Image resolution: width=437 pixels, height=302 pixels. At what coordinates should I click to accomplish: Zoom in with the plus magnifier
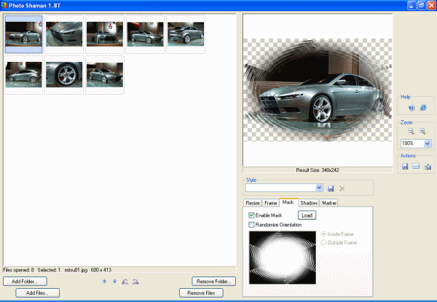tap(422, 132)
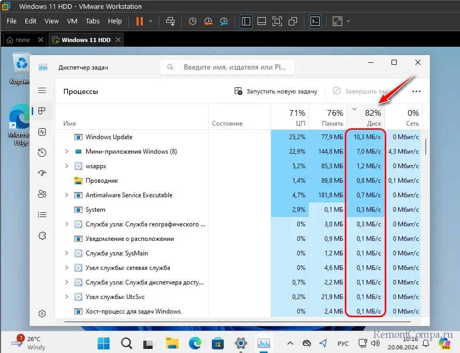Click Запустить новую задачу button
460x353 pixels.
(276, 91)
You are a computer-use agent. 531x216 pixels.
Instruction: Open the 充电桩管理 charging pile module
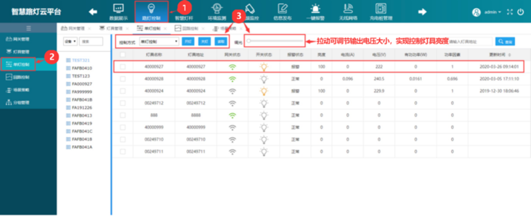[x=381, y=12]
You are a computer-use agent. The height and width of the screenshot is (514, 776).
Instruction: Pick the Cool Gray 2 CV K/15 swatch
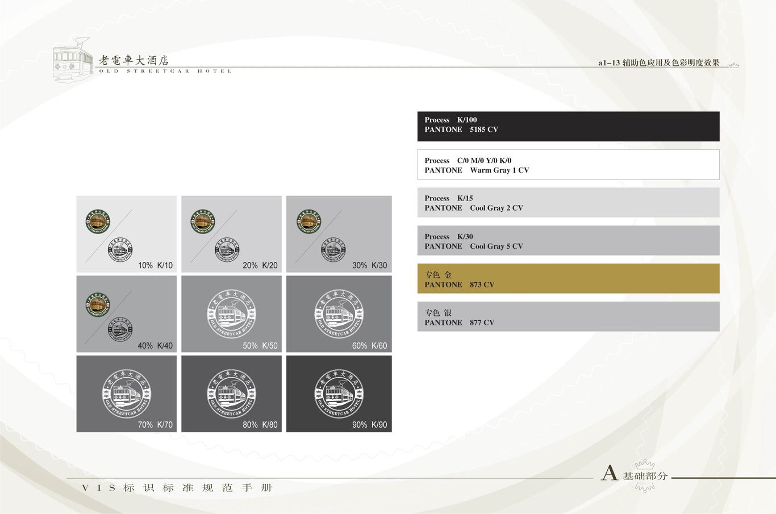coord(568,203)
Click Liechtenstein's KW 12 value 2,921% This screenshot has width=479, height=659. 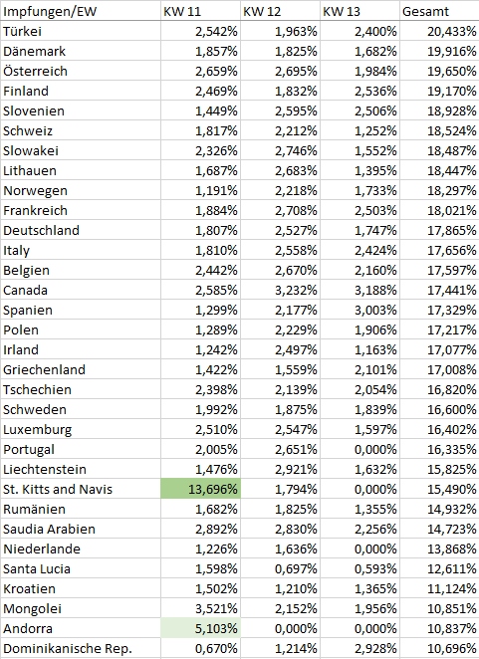click(280, 469)
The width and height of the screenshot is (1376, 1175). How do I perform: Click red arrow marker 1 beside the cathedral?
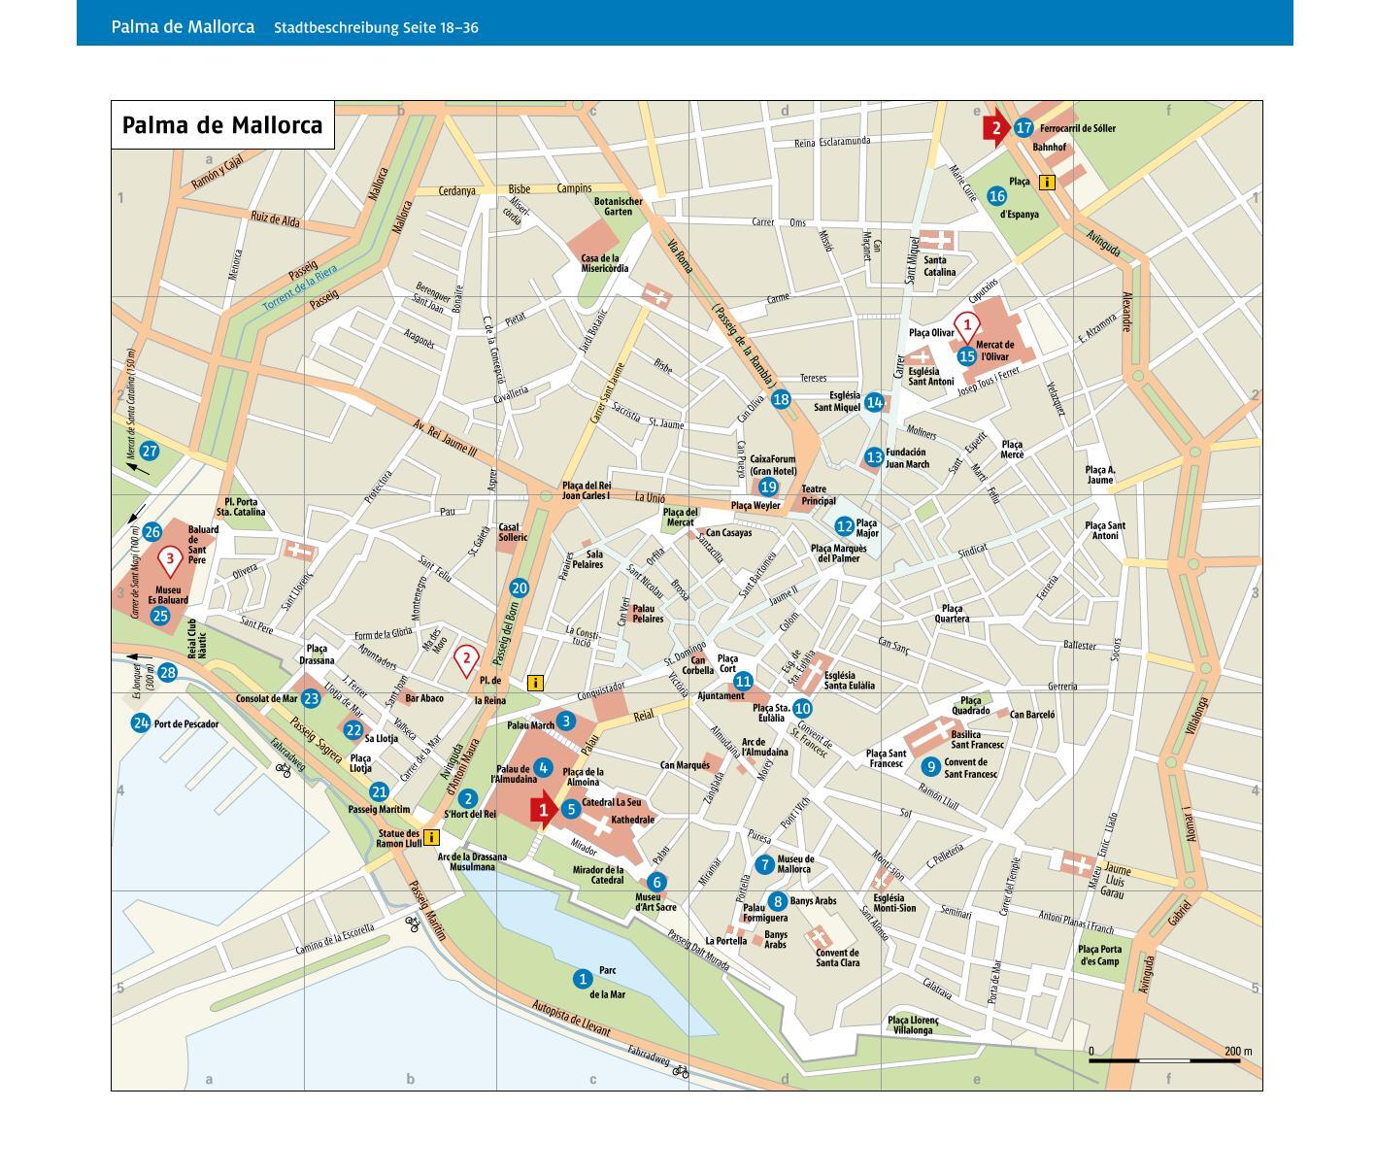(545, 809)
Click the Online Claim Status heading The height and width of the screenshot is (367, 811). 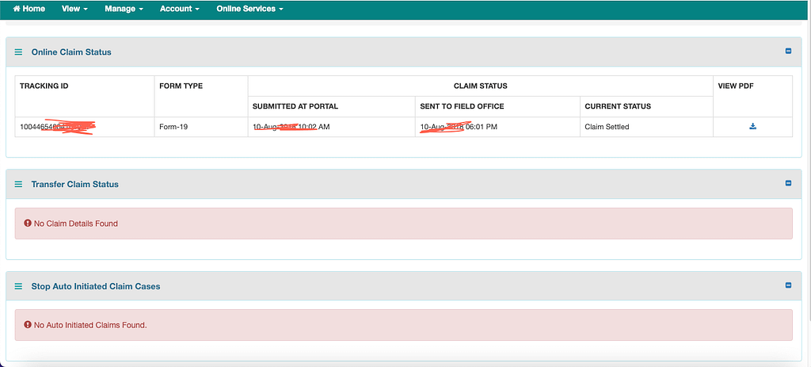tap(71, 52)
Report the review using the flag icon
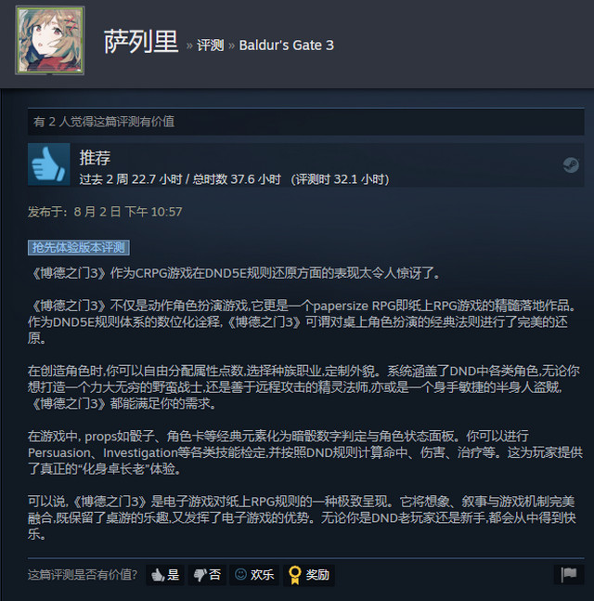594x601 pixels. click(569, 574)
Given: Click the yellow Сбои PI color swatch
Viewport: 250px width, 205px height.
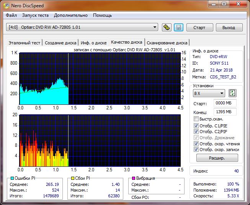Looking at the screenshot, I should 73,178.
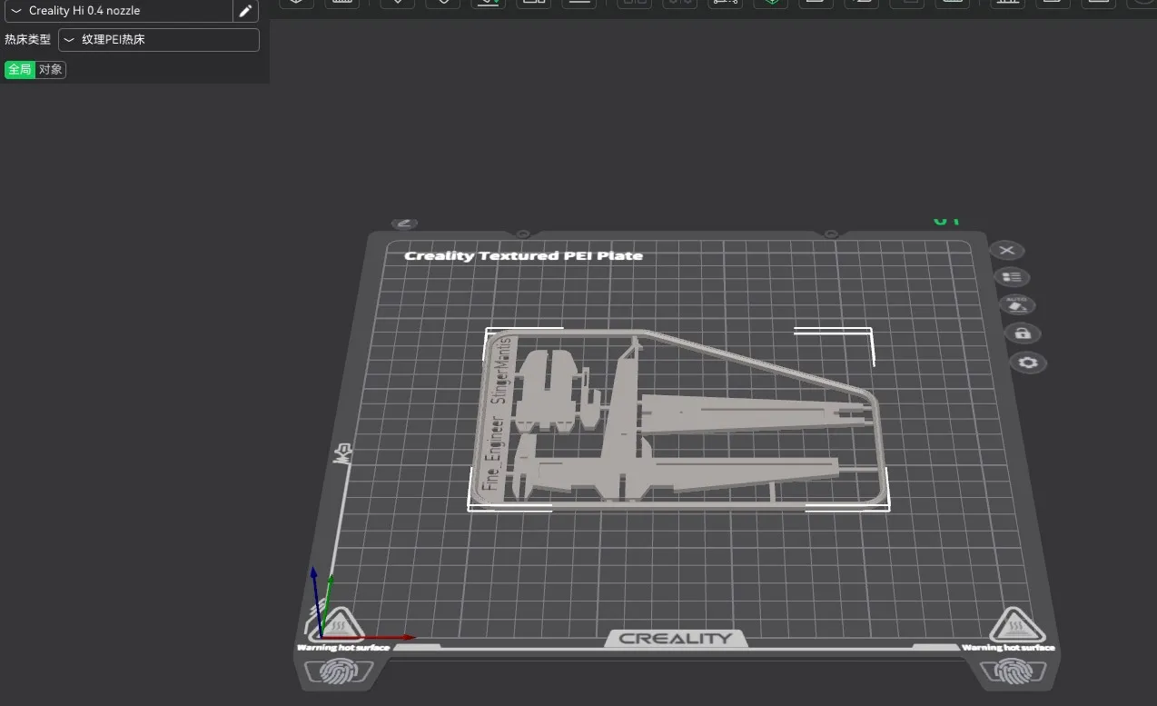Toggle the plate lock icon

[x=1023, y=333]
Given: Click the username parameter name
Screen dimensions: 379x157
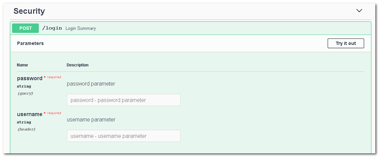Looking at the screenshot, I should (x=29, y=114).
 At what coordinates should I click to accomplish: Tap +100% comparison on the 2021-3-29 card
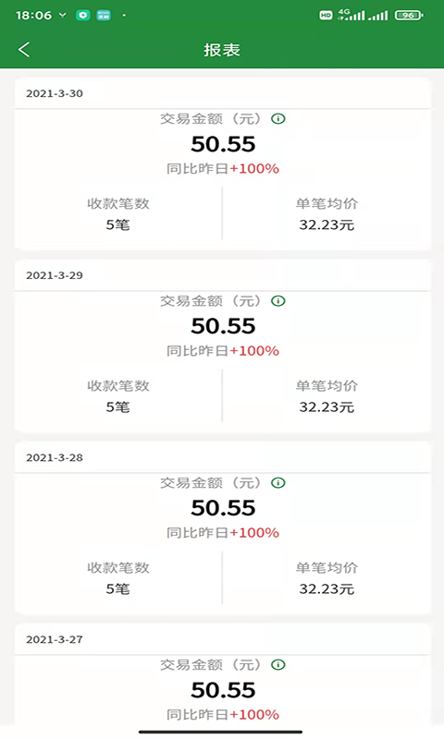[254, 351]
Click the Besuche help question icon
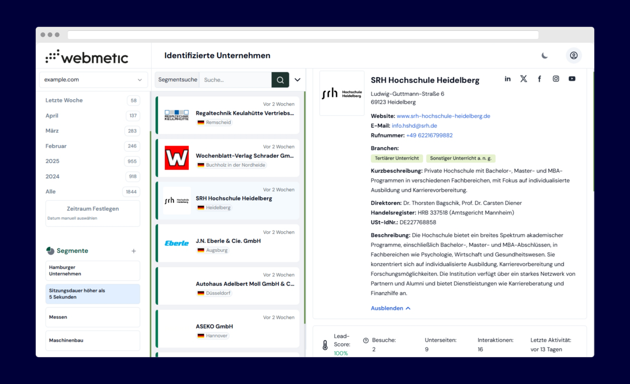This screenshot has height=384, width=630. pos(366,341)
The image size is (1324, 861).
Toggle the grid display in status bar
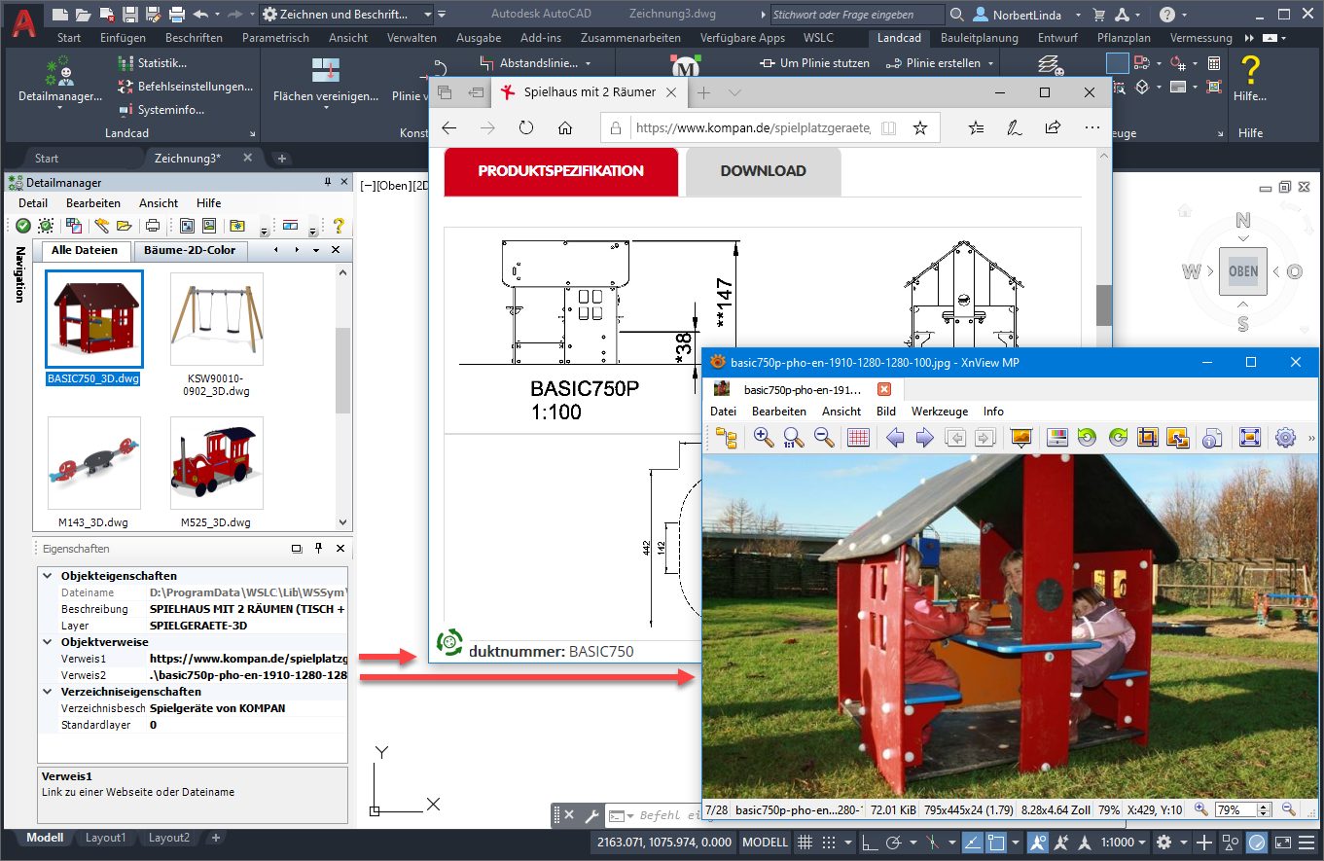[x=805, y=843]
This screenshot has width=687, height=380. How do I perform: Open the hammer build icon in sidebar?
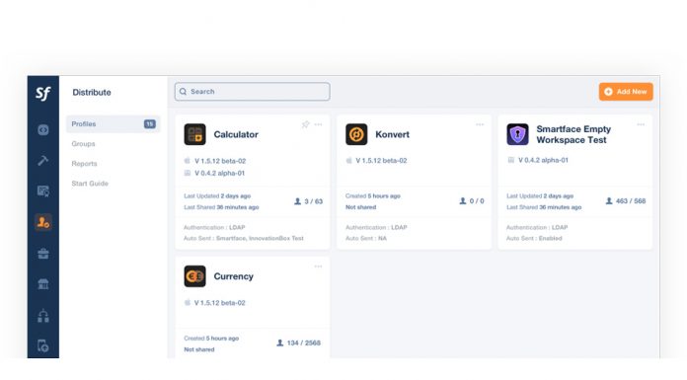[x=43, y=161]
• • • • •
_Task instructions_: Each line of the material that has "Given" in it should be counted; reply with that number alone.

_Exercise answer_: 2